An estimated 70% of the global sickle cell disease burden is concentrated in Africa, where comprehensive treatment options are scarce. Hydroxyurea, the active ingredient in Scedamin, has proven effective in managing sickle cell disease by reducing painful episodes, decreasing the need for blood transfusions, and mitigating infection risks, including protection against malaria. Scedamin's child-friendly formulation ensures accurate dosing and improved adherence to treatment protocols.

The development of Scedamin has garnered significant support, including recognition from high-ranking officials. Kenya’s Prime Cabinet Secretary, Musalia Mudavadi, recently visited Yunigen’s facility in Morgantown, West Virginia, to acknowledge the progress of Scedamin. He lauded the contributions of the Kenyan scientists leading the project. During the visit, Mudavadi emphasised the significance of Scedamin as a testament to Kenya’s growing scientific footprint on the international stage.

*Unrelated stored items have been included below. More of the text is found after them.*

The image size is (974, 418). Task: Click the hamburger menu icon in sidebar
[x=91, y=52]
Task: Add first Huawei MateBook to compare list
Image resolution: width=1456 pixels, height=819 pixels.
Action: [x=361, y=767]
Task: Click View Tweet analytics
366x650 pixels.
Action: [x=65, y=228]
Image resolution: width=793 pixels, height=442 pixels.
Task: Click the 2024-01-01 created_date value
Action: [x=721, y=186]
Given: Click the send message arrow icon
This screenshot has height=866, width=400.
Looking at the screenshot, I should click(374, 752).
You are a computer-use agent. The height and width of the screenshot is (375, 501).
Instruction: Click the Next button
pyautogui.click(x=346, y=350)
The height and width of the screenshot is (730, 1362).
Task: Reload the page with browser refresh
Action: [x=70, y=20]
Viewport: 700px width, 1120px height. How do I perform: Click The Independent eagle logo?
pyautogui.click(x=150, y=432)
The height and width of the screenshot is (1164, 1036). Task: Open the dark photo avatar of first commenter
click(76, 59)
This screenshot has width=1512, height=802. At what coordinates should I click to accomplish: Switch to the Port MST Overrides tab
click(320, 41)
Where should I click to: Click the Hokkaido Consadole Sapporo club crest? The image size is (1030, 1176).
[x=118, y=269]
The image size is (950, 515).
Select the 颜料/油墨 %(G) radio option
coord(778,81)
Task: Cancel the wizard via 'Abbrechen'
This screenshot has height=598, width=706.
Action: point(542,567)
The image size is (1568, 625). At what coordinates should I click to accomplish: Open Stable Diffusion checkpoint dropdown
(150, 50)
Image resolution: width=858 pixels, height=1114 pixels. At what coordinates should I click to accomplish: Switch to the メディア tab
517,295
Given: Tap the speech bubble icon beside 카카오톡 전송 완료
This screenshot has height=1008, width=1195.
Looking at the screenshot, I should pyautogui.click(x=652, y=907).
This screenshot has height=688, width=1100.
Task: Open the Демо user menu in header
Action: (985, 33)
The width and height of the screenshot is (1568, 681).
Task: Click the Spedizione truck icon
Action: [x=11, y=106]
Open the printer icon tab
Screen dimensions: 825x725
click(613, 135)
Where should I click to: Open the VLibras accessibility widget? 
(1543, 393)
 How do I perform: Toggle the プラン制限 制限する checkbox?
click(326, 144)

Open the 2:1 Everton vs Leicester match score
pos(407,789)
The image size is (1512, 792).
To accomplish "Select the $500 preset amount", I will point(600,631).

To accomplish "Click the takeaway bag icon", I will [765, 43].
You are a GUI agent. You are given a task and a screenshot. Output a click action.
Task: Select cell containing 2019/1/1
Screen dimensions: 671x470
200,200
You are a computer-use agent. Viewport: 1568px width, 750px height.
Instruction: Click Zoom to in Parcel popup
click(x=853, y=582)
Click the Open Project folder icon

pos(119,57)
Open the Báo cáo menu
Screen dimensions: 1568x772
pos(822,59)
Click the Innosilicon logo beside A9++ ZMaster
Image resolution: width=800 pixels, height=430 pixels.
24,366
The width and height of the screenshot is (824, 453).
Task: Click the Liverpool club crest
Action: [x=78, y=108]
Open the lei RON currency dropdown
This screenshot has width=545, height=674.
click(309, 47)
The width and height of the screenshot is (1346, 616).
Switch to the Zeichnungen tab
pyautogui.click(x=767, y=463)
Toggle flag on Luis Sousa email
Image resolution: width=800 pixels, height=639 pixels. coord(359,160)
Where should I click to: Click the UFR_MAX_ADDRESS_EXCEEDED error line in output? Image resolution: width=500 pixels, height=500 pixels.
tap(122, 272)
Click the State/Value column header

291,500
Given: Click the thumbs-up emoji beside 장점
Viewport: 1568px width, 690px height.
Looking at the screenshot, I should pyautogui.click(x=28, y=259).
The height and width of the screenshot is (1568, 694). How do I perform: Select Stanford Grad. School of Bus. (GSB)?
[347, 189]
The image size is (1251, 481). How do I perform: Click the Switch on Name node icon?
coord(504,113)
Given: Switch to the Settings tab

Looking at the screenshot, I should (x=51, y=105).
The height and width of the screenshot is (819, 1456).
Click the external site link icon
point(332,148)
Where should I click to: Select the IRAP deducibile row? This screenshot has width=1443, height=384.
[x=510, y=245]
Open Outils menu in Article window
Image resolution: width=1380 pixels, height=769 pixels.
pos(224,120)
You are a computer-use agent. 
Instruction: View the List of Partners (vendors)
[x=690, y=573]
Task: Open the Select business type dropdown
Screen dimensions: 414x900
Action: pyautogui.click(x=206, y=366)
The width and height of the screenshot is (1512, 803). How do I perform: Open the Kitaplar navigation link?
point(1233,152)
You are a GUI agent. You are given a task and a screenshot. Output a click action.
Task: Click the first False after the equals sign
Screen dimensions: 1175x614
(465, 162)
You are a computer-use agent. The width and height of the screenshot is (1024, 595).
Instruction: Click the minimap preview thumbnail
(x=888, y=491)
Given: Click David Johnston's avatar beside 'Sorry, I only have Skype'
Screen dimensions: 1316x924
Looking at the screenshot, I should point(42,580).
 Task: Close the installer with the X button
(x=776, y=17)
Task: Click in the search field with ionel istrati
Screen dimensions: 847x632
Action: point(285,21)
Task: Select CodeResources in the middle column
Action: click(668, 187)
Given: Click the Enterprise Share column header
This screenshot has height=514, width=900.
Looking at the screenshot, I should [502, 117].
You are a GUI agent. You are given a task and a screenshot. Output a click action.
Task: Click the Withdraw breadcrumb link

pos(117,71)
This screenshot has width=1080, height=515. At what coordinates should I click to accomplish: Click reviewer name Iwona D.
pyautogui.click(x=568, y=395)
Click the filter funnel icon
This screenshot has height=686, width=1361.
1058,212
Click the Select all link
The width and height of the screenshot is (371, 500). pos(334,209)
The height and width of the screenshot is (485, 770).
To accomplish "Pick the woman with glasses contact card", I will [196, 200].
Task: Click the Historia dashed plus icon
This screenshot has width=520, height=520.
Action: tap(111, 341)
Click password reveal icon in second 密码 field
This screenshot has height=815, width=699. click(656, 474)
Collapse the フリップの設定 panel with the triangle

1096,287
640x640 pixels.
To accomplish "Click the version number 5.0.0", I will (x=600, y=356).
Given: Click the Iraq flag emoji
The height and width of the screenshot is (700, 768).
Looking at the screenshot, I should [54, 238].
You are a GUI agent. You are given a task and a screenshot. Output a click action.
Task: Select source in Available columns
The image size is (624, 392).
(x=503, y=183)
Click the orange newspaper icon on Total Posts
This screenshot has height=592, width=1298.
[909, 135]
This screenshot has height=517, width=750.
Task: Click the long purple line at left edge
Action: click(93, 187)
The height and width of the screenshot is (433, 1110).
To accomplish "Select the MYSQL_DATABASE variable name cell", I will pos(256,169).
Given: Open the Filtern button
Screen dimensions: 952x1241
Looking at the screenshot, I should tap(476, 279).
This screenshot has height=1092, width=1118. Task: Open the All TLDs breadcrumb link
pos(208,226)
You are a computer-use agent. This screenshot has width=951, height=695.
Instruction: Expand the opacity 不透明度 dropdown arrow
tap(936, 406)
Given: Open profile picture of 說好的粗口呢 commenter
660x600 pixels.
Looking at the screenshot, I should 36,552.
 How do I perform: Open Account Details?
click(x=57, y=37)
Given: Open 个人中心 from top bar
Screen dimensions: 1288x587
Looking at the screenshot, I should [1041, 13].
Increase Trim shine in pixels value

The visit was attended by US lawmakers, including West Virginia senators, and Kenya’s ambassador to the United States, David Kerich. The urgency for accessible and effective sickle cell treatment is underscored by sobering statistics. Approximately 240,000 children are born with the disease in Africa each year, but fewer than 2% receive adequate medical care.

Tragically, up to 80% of affected children die before the age of five. Scedamin’s development has received strong backing from both the Kenyan government and international stakeholders. Mudavadi reaffirmed Kenya’s commitment to advancing scientific collaborations that drive meaningful change.

As Scedamin progresses toward broader availability, it offers renewed hope for families affected by sickle cell disease across Africa and beyond. It represents a significant step forward in addressing healthcare disparities and exemplifies the power of global scientific collaboration and diaspora-led innovation.